It was shit, but it was a million miles better than I was expecting from her. She did, kind of, stick to what she's good at. She took a diva warbler song and toned it down so it was within her range...almost. Considering how difficult that song is to sing, and how she's not a typical singer like X Factor contestants, I think she did OK.


----------



## Looby (Sep 30, 2012)

Why do they choose such shit acts in the overs every year. I'm sure there were better acts at boot camp. 

That woman that Gary didn't like is fucking scary. The one from last year is too shouty, the Gazza lookylikey is shit and won't stop fucking crying and that big bloke is 80s soft rock crap.
Oh and shouty curly lady is shouty.

None of them are current and don't stand a fucking chance of getting a deal and keeping it past one cheesy covers album.

(((Gary)))

LOVELY to see Cheryl back on x factor.
Love love love Nicole and I hate Tulisa slightly less this year so that's progress. 
; )


----------



## Geri (Sep 30, 2012)

So Lucy is through then. Hmmm, not sure I want to see her singing covers badly. 

Poor Amy


----------



## Glitter (Sep 30, 2012)

Amy was better but I'm glad she went.


----------



## Espresso (Sep 30, 2012)

Nathan and the red haired lass from Northern Ireland whose name I seem to have lost were both robbed, according to me.


----------



## Glitter (Sep 30, 2012)

Espresso said:


> Nathan and the red haired lass from Northern Ireland whose name I seem to have lost were both robbed, according to me.

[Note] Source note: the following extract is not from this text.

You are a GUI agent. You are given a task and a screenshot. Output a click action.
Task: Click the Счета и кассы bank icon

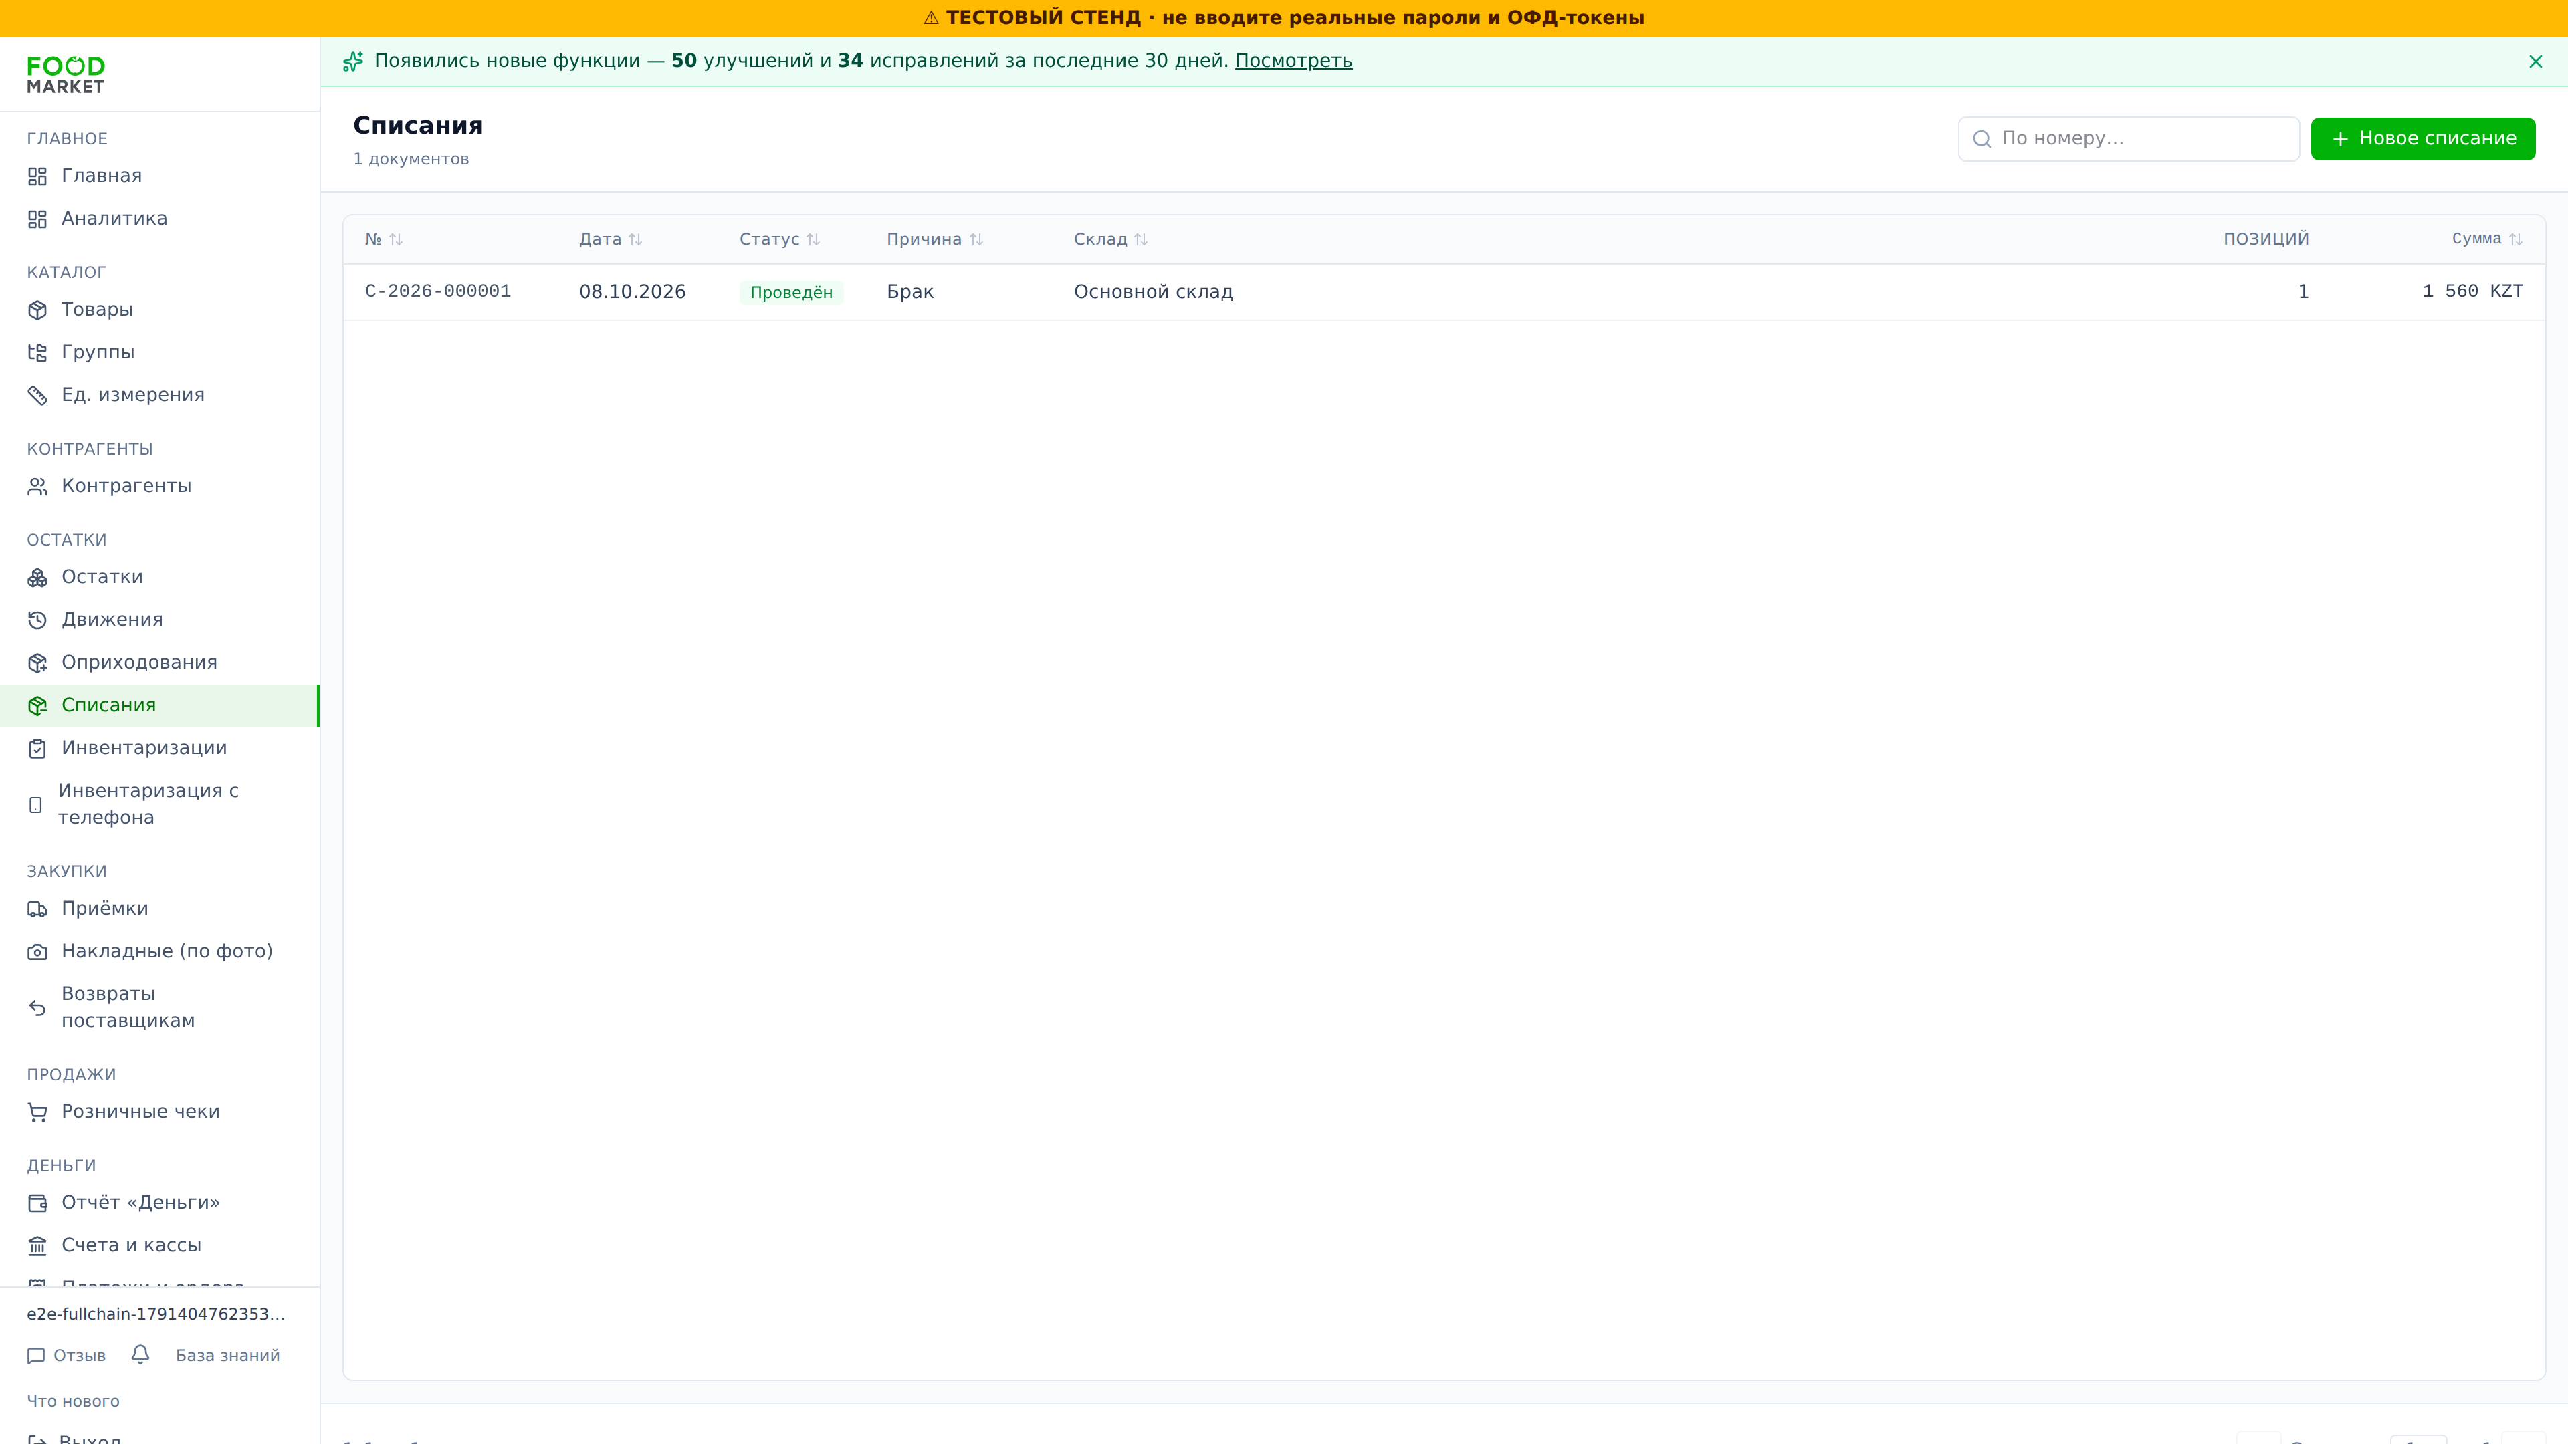tap(37, 1246)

That red haired lass was terrible! 

Was Nathan the one who sang Ne-Yo to him? If so he deserved it for being a suck up.


----------



## Espresso (Sep 30, 2012)

I thought she was good.

I have no idea what Nathan sang, or who the guest judge was, come to that. I'm far too old and non-current to be watching this nonsense, really. 
But Nathan was the black lad. I thought he was good, too.


----------



## Glitter (Sep 30, 2012)

Espresso said:


> I thought she was good.
> 
> I have no idea what Nathan sang, or who the guest judge was, come to that. I'm far too old and non-current to be watching this nonsense, really.
> But Nathan was the black lad. I thought he was good, too.



It was him


----------



## felixthecat (Sep 30, 2012)

Well, that was all rather predictable.


----------



## Geri (Sep 30, 2012)

I never noticed what an enormous mouth Ella has before. That is so going to distract me from her singing now.


----------



## Fez909 (Sep 30, 2012)

Geri said:


> I never noticed what an enormous mouth Ella has before. That is so going to distract me from her singing now.


 
Unfortunately I noticed it during her first audition.  When she sings, you can see right into her mouth, complete with the dangly bit wobbling as she warbles. 

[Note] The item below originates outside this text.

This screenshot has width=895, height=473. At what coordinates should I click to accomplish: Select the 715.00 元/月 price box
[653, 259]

I'm gonna make an early prediction:  The top three are going to be Ella, lad from Boro and MK1.  Ella will be the eventual winner.


----------



## Glitter (Sep 30, 2012)

Geri said:


> I never noticed what an enormous mouth Ella has before. That is so going to distract me from her singing now.



It's her eyes that distract me. They're like the eyes on a skate.


----------



## moomoo (Sep 30, 2012)

I can't watch her because of her mouth. It's just the weirdest shape. And what was with Jayden getting through?!! It's rubbish this year. I only liked Joseph, the fit one from Wolverhampton. :-(


----------



## zoooo (Sep 30, 2012)

I'm glad Carolynn got in. I remember her on Fame Academy.

I loved Fame Academy. 

X Factor's rubbish.


----------



## Voley (Sep 30, 2012)

I watched some of it last night and got bored. It's rubbish after all the nutters have been weeded out.


----------



## Looby (Sep 30, 2012)

Rylans crying was hilarious. At one point I thought he might blow his nose on Shirtswinger's top. : D


----------



## editor (Oct 7, 2012)

That Ella is a truly amazing singer. A real talent. 
Shame that all of her originality will be X-Factored out of her if she wins.


----------



## zoooo (Oct 7, 2012)

I rather liked the last act. Jehmane? Some weird spelling.


----------



## moomoo (Oct 7, 2012)

moomoo said:


> I can't watch her because of her mouth. It's just the weirdest shape. And what was with Jayden getting through?!! It's rubbish this year. I only liked Joseph, the fit one from Wolverhampton. :-(


Jayden?? I meant Rylan!

I like Lucy.


----------



## OneStrike (Oct 7, 2012)

Check out this kids voice from the US version..17 years old!


----------



## zoooo (Oct 7, 2012)

Flipping heck, how cute is he.


----------



## Geri (Oct 7, 2012)

zoooo said:


> I rather liked the last act. Jehmane? Some weird spelling.


 
He truly is this generation's Stevie Wonder.


----------



## Fez909 (Oct 7, 2012)

Hopefully they'll do a multi-eviction tonight to get rid of some of the shit ones.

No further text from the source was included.